### [YOUR INSTRUCTIONS]
Repeat every entry exactly. Leave nothing out.
□ □ □
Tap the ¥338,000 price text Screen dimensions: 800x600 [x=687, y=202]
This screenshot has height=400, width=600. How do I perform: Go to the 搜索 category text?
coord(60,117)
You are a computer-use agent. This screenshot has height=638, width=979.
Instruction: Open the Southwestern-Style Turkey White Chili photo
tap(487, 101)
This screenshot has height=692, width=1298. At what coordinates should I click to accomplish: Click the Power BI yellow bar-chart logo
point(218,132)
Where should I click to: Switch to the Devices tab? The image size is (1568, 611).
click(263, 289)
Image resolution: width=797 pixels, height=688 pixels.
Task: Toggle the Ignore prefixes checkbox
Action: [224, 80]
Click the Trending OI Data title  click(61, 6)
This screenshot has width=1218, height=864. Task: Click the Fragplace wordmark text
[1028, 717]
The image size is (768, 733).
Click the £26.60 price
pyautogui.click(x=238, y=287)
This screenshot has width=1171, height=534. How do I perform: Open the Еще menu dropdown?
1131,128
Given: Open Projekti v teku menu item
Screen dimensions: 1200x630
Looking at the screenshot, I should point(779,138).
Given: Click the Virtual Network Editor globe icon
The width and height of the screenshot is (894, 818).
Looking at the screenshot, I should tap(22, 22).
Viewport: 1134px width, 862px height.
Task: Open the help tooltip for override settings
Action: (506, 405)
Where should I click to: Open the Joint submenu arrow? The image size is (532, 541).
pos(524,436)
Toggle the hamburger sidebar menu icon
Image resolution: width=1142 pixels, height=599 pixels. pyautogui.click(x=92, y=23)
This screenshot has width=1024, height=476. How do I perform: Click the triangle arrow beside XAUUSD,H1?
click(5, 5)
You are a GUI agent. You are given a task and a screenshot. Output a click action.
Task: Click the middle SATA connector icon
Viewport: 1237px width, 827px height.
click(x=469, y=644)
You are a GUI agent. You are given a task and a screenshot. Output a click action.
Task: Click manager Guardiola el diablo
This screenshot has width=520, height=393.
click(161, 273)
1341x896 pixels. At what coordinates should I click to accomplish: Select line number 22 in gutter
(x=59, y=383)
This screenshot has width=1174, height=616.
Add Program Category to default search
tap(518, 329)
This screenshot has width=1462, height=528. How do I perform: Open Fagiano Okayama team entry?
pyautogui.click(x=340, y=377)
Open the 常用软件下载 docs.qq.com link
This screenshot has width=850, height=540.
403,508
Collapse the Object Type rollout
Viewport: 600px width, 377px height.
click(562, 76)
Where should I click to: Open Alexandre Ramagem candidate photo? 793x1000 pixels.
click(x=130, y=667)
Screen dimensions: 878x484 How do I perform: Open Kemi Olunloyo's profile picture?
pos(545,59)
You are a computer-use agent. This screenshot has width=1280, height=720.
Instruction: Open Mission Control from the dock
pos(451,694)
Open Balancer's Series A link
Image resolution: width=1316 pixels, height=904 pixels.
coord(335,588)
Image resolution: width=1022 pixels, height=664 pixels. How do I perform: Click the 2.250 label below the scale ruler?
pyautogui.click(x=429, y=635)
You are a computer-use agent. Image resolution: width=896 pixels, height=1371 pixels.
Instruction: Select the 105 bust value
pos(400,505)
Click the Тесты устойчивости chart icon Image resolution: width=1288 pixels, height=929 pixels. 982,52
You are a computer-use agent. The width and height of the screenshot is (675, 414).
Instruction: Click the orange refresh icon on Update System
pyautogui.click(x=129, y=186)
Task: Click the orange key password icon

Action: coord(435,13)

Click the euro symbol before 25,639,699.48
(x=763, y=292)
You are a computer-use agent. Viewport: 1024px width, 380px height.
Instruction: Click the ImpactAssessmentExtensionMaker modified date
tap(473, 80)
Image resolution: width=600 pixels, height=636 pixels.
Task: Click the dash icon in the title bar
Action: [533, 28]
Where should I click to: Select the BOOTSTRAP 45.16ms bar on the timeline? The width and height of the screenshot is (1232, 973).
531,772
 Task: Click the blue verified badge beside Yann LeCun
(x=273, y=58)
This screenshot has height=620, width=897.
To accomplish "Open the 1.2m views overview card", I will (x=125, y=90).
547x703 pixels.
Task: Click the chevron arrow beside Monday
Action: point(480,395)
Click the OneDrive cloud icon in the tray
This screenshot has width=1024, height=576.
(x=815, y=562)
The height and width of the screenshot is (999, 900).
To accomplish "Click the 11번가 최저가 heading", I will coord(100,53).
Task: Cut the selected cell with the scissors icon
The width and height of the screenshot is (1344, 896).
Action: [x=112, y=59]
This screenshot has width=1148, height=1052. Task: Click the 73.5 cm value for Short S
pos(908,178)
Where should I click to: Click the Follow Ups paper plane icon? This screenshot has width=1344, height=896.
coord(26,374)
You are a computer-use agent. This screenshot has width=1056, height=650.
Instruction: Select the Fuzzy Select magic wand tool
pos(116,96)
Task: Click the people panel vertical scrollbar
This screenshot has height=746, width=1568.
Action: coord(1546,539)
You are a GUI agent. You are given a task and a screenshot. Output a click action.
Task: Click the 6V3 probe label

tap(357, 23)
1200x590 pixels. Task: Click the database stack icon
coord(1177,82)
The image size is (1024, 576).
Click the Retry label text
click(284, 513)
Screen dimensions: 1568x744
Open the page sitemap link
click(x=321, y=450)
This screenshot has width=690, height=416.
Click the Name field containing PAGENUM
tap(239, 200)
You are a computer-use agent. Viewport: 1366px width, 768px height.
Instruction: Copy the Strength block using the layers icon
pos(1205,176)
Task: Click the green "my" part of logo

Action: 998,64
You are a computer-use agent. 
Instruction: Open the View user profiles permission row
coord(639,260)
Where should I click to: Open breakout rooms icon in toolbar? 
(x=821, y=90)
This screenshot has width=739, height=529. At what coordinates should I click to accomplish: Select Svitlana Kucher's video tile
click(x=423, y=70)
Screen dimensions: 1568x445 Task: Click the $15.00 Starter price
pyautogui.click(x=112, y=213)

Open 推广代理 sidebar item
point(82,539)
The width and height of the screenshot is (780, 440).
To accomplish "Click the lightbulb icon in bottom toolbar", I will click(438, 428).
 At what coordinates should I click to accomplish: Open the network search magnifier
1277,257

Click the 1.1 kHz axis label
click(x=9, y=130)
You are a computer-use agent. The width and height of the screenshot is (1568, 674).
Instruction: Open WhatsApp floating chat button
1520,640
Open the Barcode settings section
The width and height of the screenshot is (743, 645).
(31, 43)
□ □ □
### [EXERCISE OUTPUT]
Tap the ¥338,000 price text Screen dimensions: 800x600 [x=687, y=202]
This screenshot has height=400, width=600. How do I perform: Go to the 搜索 category text?
coord(60,117)
You are a computer-use agent. This screenshot has height=638, width=979.
Instruction: Open the Southwestern-Style Turkey White Chili photo
tap(487, 101)
This screenshot has height=692, width=1298. At what coordinates should I click to accomplish: Click the Power BI yellow bar-chart logo
point(218,132)
Where should I click to: Switch to the Devices tab? The image size is (1568, 611).
click(263, 289)
Image resolution: width=797 pixels, height=688 pixels.
Task: Toggle the Ignore prefixes checkbox
Action: [224, 80]
Click the Trending OI Data title  click(61, 6)
This screenshot has width=1218, height=864. Task: Click the Fragplace wordmark text
[1028, 717]
The image size is (768, 733).
Click the £26.60 price
pyautogui.click(x=238, y=287)
This screenshot has width=1171, height=534. How do I perform: Open the Еще menu dropdown?
1131,128
Given: Open Projekti v teku menu item
Screen dimensions: 1200x630
Looking at the screenshot, I should point(779,138).
Given: Click the Virtual Network Editor globe icon
The width and height of the screenshot is (894, 818).
Looking at the screenshot, I should tap(22, 22).
Viewport: 1134px width, 862px height.
Task: Open the help tooltip for override settings
Action: (506, 405)
Where should I click to: Open the Joint submenu arrow? The image size is (532, 541).
pos(524,436)
Toggle the hamburger sidebar menu icon
Image resolution: width=1142 pixels, height=599 pixels. pyautogui.click(x=92, y=23)
This screenshot has width=1024, height=476. How do I perform: Click the triangle arrow beside XAUUSD,H1?
click(5, 5)
You are a GUI agent. You are given a task and a screenshot. Output a click action.
Task: Click the middle SATA connector icon
Viewport: 1237px width, 827px height.
click(x=469, y=644)
You are a GUI agent. You are given a task and a screenshot. Output a click action.
Task: Click manager Guardiola el diablo
This screenshot has width=520, height=393.
click(161, 273)
1341x896 pixels. At what coordinates should I click to accomplish: Select line number 22 in gutter
(x=59, y=383)
This screenshot has width=1174, height=616.
Add Program Category to default search
tap(518, 329)
This screenshot has width=1462, height=528. How do I perform: Open Fagiano Okayama team entry?
pyautogui.click(x=340, y=377)
Open the 常用软件下载 docs.qq.com link
This screenshot has width=850, height=540.
403,508
Collapse the Object Type rollout
Viewport: 600px width, 377px height.
click(562, 76)
Where should I click to: Open Alexandre Ramagem candidate photo? 793x1000 pixels.
click(x=130, y=667)
Screen dimensions: 878x484 How do I perform: Open Kemi Olunloyo's profile picture?
pos(545,59)
You are a computer-use agent. This screenshot has width=1280, height=720.
Instruction: Open Mission Control from the dock
pos(451,694)
Open Balancer's Series A link
Image resolution: width=1316 pixels, height=904 pixels.
coord(335,588)
Image resolution: width=1022 pixels, height=664 pixels. How do I perform: Click the 2.250 label below the scale ruler?
pyautogui.click(x=429, y=635)
You are a computer-use agent. Image resolution: width=896 pixels, height=1371 pixels.
Instruction: Select the 105 bust value
pos(400,505)
Click the Тесты устойчивости chart icon Image resolution: width=1288 pixels, height=929 pixels. 982,52
You are a computer-use agent. The width and height of the screenshot is (675, 414).
Instruction: Click the orange refresh icon on Update System
pyautogui.click(x=129, y=186)
Task: Click the orange key password icon

Action: coord(435,13)

Click the euro symbol before 25,639,699.48
(x=763, y=292)
You are a computer-use agent. Viewport: 1024px width, 380px height.
Instruction: Click the ImpactAssessmentExtensionMaker modified date
tap(473, 80)
Image resolution: width=600 pixels, height=636 pixels.
Task: Click the dash icon in the title bar
Action: [533, 28]
Where should I click to: Select the BOOTSTRAP 45.16ms bar on the timeline? The width and height of the screenshot is (1232, 973).
531,772
 Task: Click the blue verified badge beside Yann LeCun
(x=273, y=58)
This screenshot has height=620, width=897.
To accomplish "Open the 1.2m views overview card", I will (x=125, y=90).
547x703 pixels.
Task: Click the chevron arrow beside Monday
Action: point(480,395)
Click the OneDrive cloud icon in the tray
This screenshot has width=1024, height=576.
(x=815, y=562)
The height and width of the screenshot is (999, 900).
To accomplish "Click the 11번가 최저가 heading", I will coord(100,53).
Task: Cut the selected cell with the scissors icon
The width and height of the screenshot is (1344, 896).
Action: [x=112, y=59]
This screenshot has width=1148, height=1052. Task: Click the 73.5 cm value for Short S
pos(908,178)
Where should I click to: Click the Follow Ups paper plane icon? This screenshot has width=1344, height=896.
coord(26,374)
You are a computer-use agent. This screenshot has width=1056, height=650.
Instruction: Select the Fuzzy Select magic wand tool
pos(116,96)
Task: Click the people panel vertical scrollbar
This screenshot has height=746, width=1568.
Action: coord(1546,539)
You are a GUI agent. You are given a task and a screenshot. Output a click action.
Task: Click the 6V3 probe label

tap(357, 23)
1200x590 pixels. Task: Click the database stack icon
coord(1177,82)
The image size is (1024, 576).
Click the Retry label text
click(284, 513)
Screen dimensions: 1568x744
Open the page sitemap link
click(x=321, y=450)
This screenshot has width=690, height=416.
Click the Name field containing PAGENUM
tap(239, 200)
You are a computer-use agent. Viewport: 1366px width, 768px height.
Instruction: Copy the Strength block using the layers icon
pos(1205,176)
Task: Click the green "my" part of logo

Action: 998,64
You are a computer-use agent. 
Instruction: Open the View user profiles permission row
coord(639,260)
Where should I click to: Open breakout rooms icon in toolbar? 
(x=821, y=90)
This screenshot has width=739, height=529. At what coordinates should I click to accomplish: Select Svitlana Kucher's video tile
click(x=423, y=70)
Screen dimensions: 1568x445 Task: Click the $15.00 Starter price
pyautogui.click(x=112, y=213)

Open 推广代理 sidebar item
point(82,539)
The width and height of the screenshot is (780, 440).
To accomplish "Click the lightbulb icon in bottom toolbar", I will click(438, 428).
 At what coordinates should I click to accomplish: Open the network search magnifier
1277,257

Click the 1.1 kHz axis label
click(x=9, y=130)
You are a computer-use agent. The width and height of the screenshot is (1568, 674).
Instruction: Open WhatsApp floating chat button
1520,640
Open the Barcode settings section
The width and height of the screenshot is (743, 645).
(31, 43)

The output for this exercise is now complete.